Just for Fun: The 2011 Ig Nobel Prize Winners
Just when you thought you’d seen it all, having been amused by the inanity of some theology dissertation or religion blog, the Ig Nobel Foundation comes along and raises the bar on inanity. The Ig Nobel prizes are given by Annals of Improbable Research which honors “achievements that first make people laugh, and then make them think.” Don Troop writes an article on this year’s Ig Nobel prize winners in The Chronicle of Higher Education (Oct 7, 2011).
Troop headlines the article with an exploration of John R. Perry’s Ig Nobel prize for his article on “How to Procrastinate and Still Get Things Done,” in which he argues that “the procrastinator can be motivated to do difficult, timely, and important tasks, as long as these tasks are a way of not doing something more important.” Dr. Perry is an emeritus professor of philosophy at Stanford University.
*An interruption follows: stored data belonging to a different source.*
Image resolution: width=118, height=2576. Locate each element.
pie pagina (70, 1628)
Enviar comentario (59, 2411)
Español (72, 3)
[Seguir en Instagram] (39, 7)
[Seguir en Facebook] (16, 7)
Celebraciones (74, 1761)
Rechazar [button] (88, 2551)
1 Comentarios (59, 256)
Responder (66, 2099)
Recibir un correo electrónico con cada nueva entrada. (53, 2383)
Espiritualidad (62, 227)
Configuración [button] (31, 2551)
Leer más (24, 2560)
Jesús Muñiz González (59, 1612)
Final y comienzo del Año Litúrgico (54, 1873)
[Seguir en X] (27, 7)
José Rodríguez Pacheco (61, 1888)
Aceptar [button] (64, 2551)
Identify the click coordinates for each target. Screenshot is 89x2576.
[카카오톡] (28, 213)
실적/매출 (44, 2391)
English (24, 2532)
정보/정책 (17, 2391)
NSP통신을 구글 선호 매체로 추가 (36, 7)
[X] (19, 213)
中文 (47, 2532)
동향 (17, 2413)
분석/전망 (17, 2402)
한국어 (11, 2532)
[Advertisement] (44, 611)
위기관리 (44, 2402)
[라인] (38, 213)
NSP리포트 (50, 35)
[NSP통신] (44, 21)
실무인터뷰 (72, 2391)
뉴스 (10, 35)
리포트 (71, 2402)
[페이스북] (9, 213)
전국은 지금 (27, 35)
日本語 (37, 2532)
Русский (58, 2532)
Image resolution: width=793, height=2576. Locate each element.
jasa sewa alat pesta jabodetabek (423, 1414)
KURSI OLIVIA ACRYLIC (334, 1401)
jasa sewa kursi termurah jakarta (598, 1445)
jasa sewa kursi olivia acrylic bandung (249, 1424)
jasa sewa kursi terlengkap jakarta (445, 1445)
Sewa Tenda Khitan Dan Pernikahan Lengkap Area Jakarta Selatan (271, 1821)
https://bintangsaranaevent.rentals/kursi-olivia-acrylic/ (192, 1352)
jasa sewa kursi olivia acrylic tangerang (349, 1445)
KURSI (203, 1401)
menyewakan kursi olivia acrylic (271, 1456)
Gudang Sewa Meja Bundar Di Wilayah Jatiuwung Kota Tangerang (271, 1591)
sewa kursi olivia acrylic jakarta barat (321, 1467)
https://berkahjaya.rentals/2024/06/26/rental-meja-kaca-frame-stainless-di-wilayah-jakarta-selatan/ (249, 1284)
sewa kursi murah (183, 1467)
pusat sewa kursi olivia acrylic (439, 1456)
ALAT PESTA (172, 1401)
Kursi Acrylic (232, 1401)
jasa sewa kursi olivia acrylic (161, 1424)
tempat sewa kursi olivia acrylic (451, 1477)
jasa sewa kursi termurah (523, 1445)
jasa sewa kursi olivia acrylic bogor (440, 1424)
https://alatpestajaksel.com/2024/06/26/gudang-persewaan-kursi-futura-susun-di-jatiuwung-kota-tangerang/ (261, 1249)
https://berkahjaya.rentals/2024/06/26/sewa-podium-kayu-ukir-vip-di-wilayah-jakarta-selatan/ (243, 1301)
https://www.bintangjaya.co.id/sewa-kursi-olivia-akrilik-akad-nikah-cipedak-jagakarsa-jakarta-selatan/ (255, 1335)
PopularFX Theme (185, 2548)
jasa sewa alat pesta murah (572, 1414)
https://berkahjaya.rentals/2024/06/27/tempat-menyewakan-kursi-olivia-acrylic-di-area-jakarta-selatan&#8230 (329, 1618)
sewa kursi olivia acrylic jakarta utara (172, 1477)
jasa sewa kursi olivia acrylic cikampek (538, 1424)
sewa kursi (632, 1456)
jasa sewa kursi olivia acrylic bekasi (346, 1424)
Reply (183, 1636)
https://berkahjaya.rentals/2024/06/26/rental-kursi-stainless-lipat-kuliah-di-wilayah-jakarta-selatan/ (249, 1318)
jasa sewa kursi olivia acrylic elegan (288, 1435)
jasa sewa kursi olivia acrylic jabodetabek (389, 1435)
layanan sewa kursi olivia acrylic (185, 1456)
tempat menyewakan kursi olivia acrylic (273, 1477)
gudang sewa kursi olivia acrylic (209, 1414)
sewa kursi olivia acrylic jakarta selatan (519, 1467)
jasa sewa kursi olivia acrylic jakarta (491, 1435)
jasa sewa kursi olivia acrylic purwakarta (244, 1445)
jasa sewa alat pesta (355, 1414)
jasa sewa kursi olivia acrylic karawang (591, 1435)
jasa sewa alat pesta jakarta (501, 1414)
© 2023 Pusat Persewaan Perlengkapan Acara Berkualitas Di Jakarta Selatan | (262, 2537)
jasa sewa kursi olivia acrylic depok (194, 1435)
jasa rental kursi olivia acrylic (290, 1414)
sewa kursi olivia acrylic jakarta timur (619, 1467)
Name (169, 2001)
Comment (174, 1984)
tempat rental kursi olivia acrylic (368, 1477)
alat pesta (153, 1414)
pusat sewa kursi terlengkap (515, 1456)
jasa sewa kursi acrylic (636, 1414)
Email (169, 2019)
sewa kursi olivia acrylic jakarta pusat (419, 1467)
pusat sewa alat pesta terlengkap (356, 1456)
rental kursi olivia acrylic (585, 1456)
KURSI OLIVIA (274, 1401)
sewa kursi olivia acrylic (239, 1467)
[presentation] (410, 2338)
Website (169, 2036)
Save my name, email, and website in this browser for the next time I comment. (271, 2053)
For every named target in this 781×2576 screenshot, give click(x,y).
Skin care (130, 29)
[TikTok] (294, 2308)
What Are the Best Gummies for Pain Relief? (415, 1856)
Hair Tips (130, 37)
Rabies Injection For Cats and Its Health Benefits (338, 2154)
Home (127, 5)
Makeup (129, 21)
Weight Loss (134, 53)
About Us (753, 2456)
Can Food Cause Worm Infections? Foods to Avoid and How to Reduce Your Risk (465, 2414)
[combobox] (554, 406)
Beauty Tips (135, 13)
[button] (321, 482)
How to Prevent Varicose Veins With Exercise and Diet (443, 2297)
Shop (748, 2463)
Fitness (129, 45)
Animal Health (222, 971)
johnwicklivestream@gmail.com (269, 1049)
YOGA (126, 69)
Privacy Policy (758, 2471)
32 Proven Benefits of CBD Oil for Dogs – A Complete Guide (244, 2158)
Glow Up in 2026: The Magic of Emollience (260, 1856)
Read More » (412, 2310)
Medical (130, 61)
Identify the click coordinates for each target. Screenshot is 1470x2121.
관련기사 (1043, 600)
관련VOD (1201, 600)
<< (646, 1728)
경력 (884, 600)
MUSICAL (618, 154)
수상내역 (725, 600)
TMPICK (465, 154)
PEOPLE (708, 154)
Troop reports that “Perry advises procrastinators to make a list of the many things they hope to accomplish, and then place a goal like ‘Learn Chinese’ at the very top. ‘You have to have good self-deceptive skills,’ he said. ‘That’s key.'”
Other Ig Nobel prize winners include:
Anna Wilkinson (University of Lincoln) and co-authors, for their paper, “No Evidence of Contagious Yawning in the Red-Footed Tortoise,” Current Zoology (2011)
Arturas Zuokas (Mayor of Vilnius, Lithuania) “for demonstrating that the problem of illegally parked luxury cars can be solved by running them over with an armored tank.”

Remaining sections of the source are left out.